WHAT YOU NEED TO DO:
Rewrite the entries from the line containing "Open the alerts notification monitor icon" down through the end of the entries, changing "notification" to "alarm" and leaving everything else unchanged. Leave the pictures out of your answer.

● ● ●

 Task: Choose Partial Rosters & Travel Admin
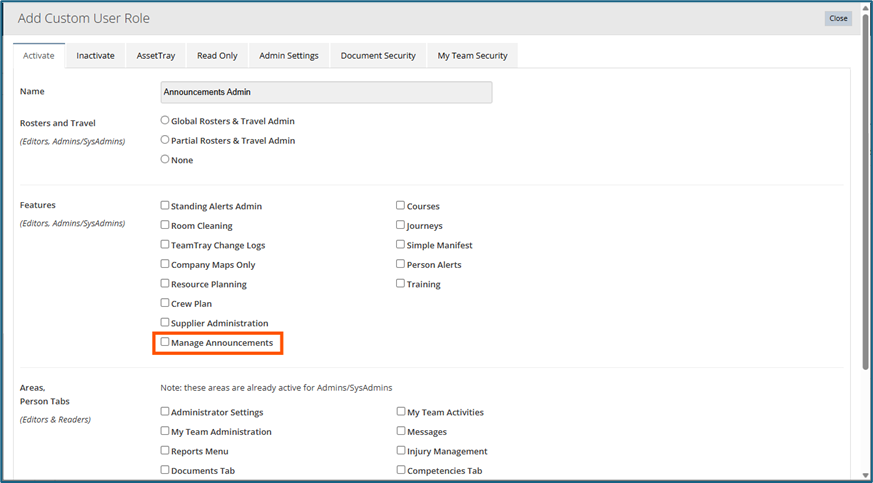pyautogui.click(x=166, y=140)
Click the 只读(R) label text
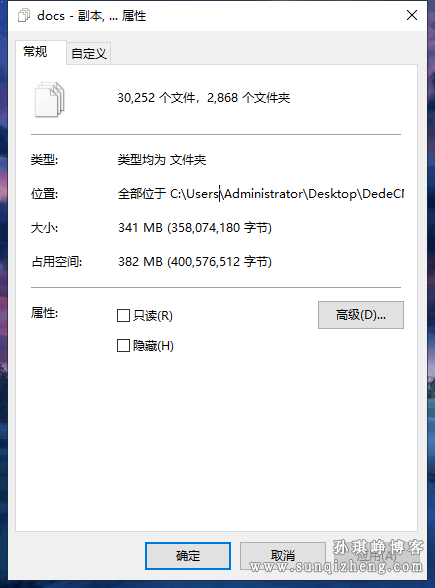This screenshot has height=588, width=435. click(x=153, y=316)
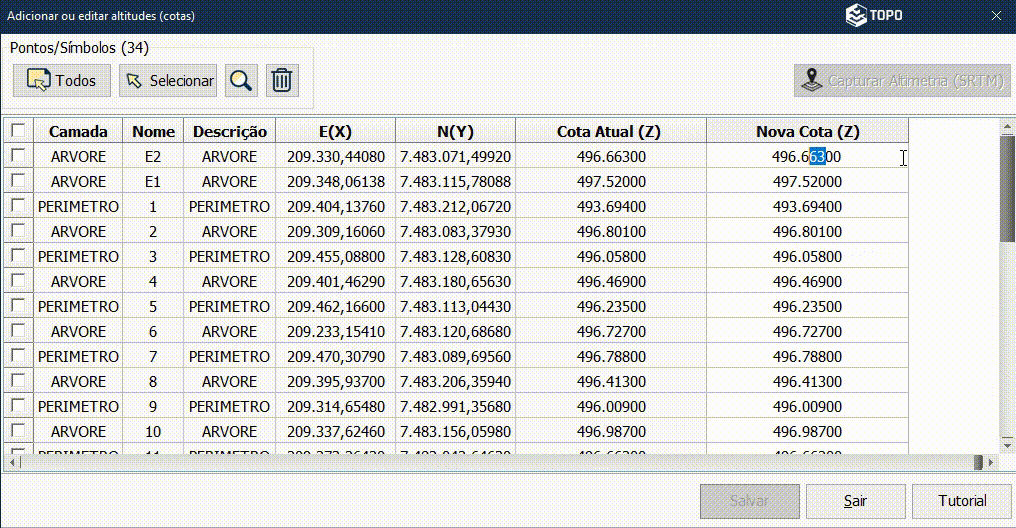Viewport: 1016px width, 528px height.
Task: Click the magnifying glass search icon
Action: pyautogui.click(x=240, y=81)
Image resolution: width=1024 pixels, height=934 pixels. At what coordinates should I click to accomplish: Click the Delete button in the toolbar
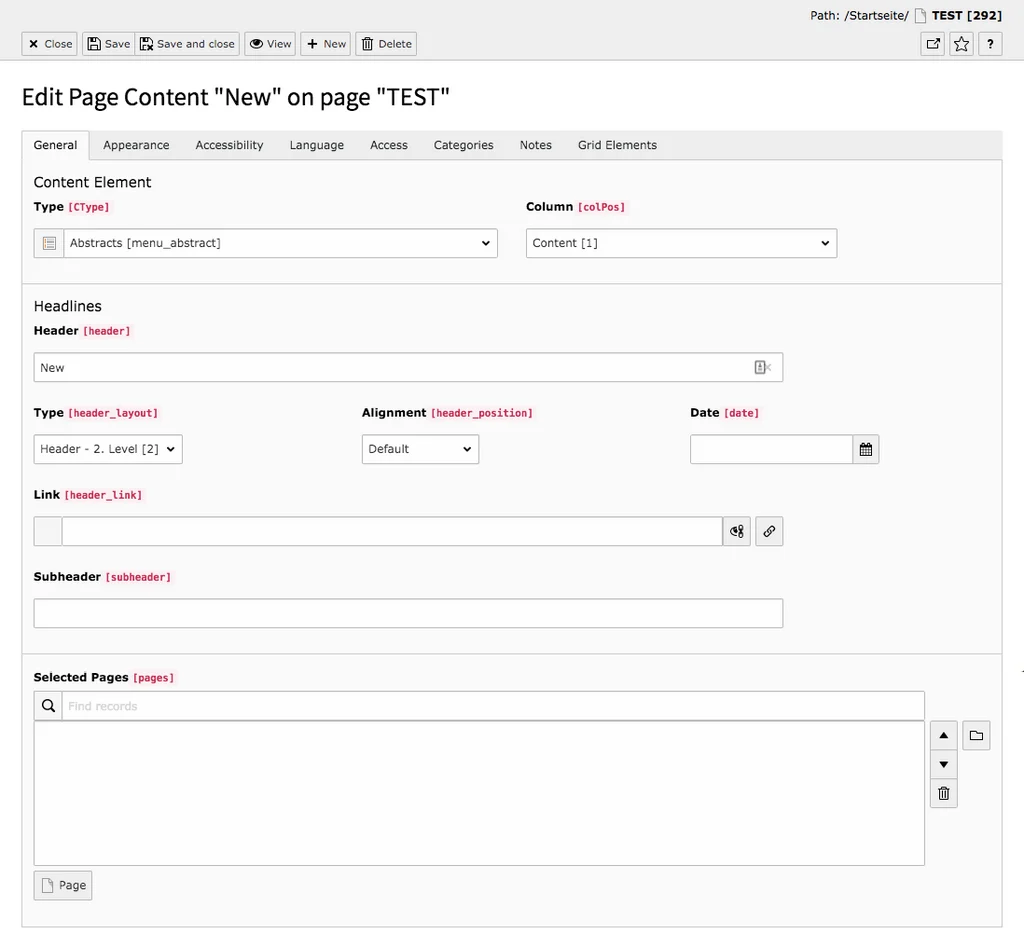[386, 44]
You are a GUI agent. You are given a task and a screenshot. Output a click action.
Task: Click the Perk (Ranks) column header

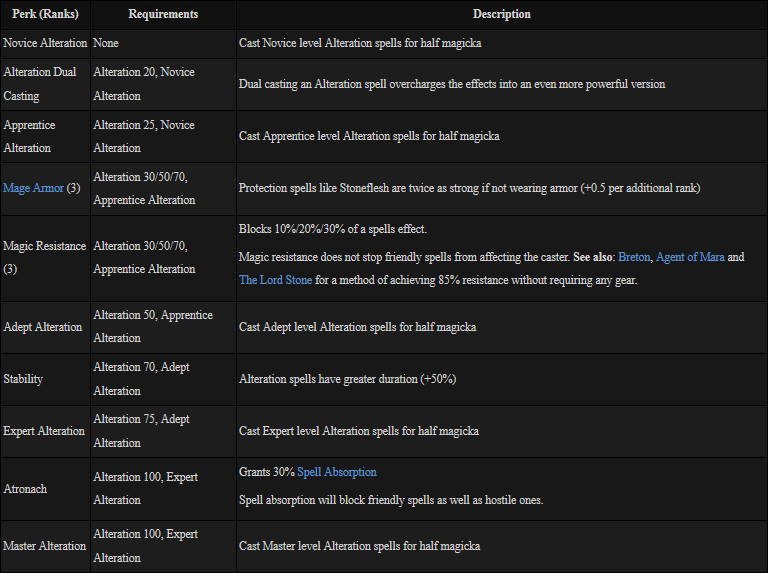pos(45,14)
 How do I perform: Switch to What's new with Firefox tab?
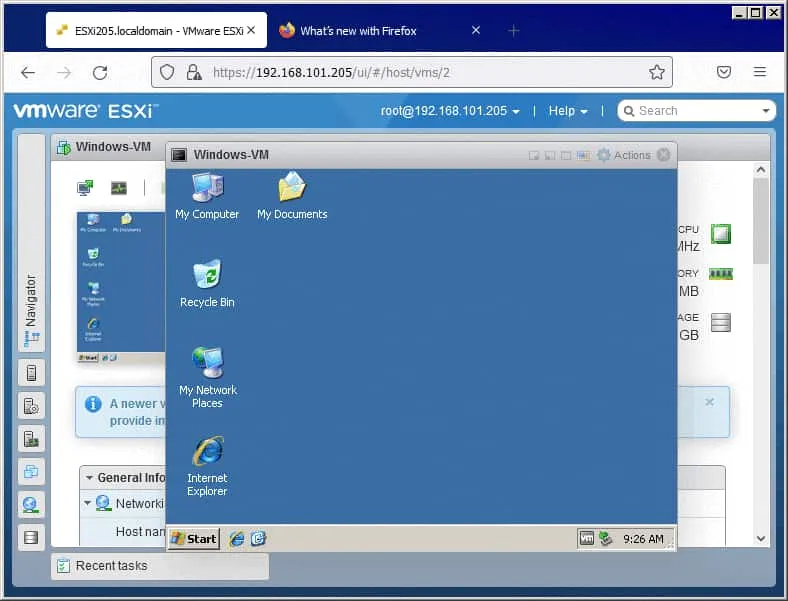(x=358, y=31)
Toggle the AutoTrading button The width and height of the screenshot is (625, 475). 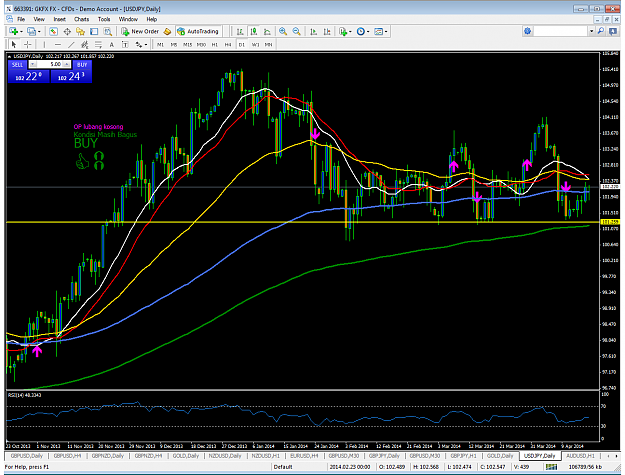click(199, 31)
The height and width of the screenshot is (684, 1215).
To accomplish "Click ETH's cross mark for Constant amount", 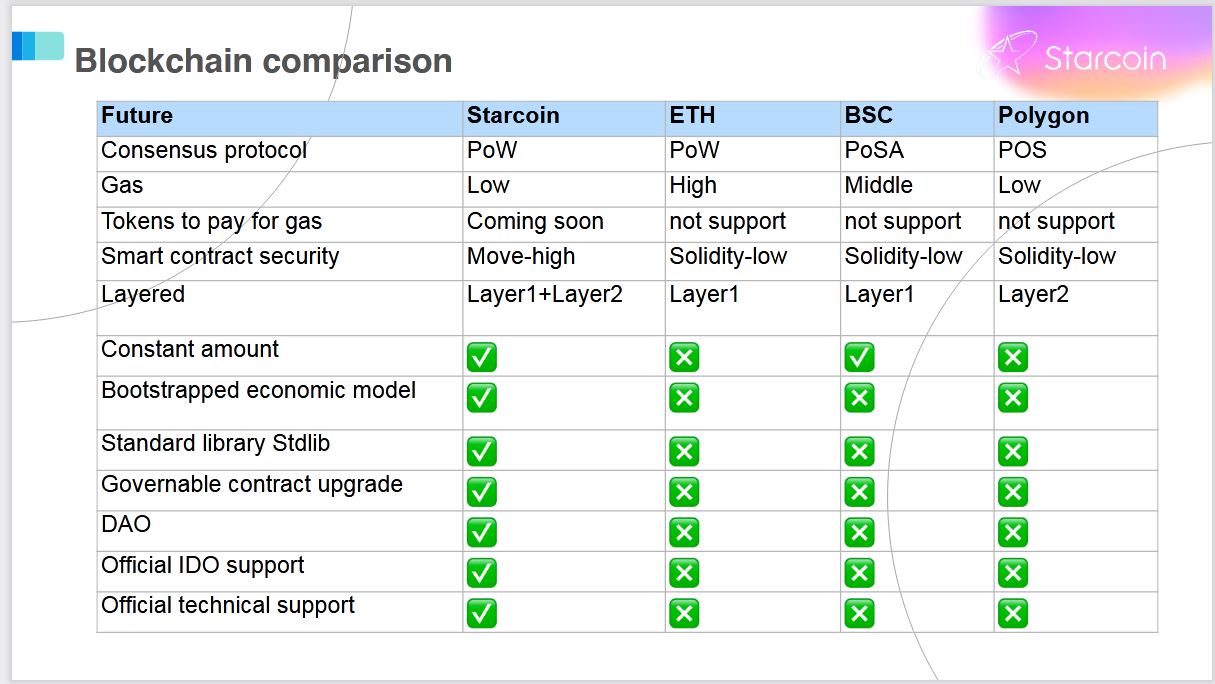I will pyautogui.click(x=684, y=357).
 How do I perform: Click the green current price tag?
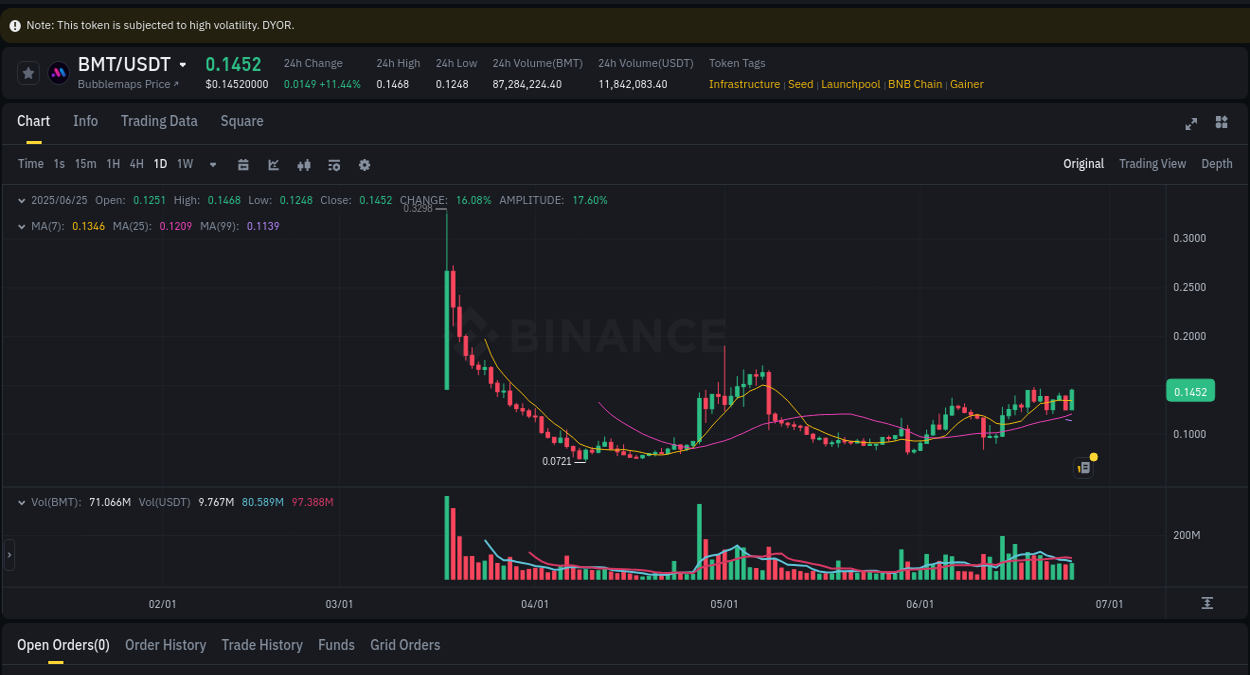1190,390
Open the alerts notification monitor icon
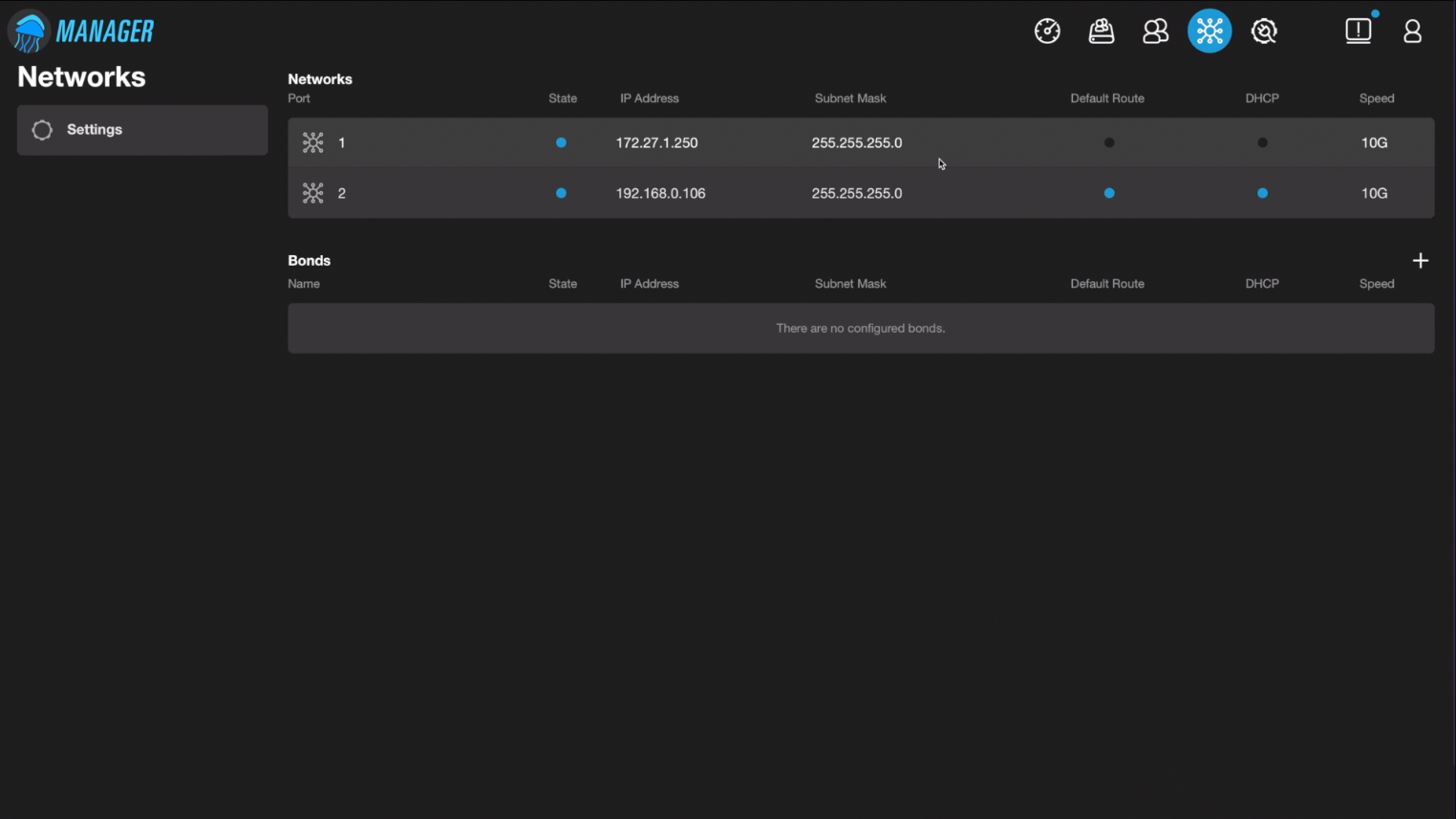The height and width of the screenshot is (819, 1456). point(1358,31)
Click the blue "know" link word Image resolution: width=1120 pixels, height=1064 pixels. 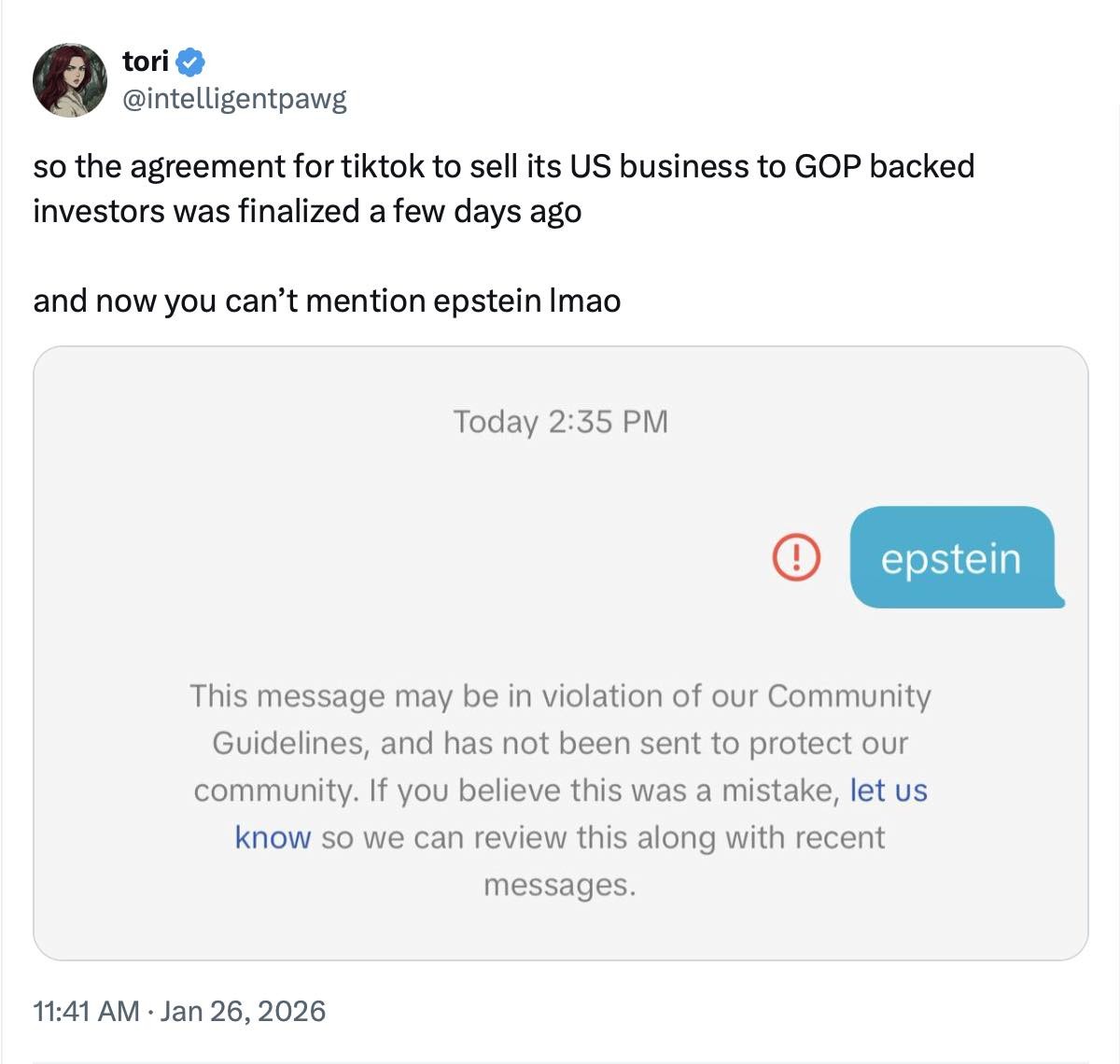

● ● ●

RESPONSE FOR THIS EXERCISE:
Open the alerts alarm monitor icon
The height and width of the screenshot is (819, 1456). point(1358,31)
Click the blue "know" link word Image resolution: width=1120 pixels, height=1064 pixels. 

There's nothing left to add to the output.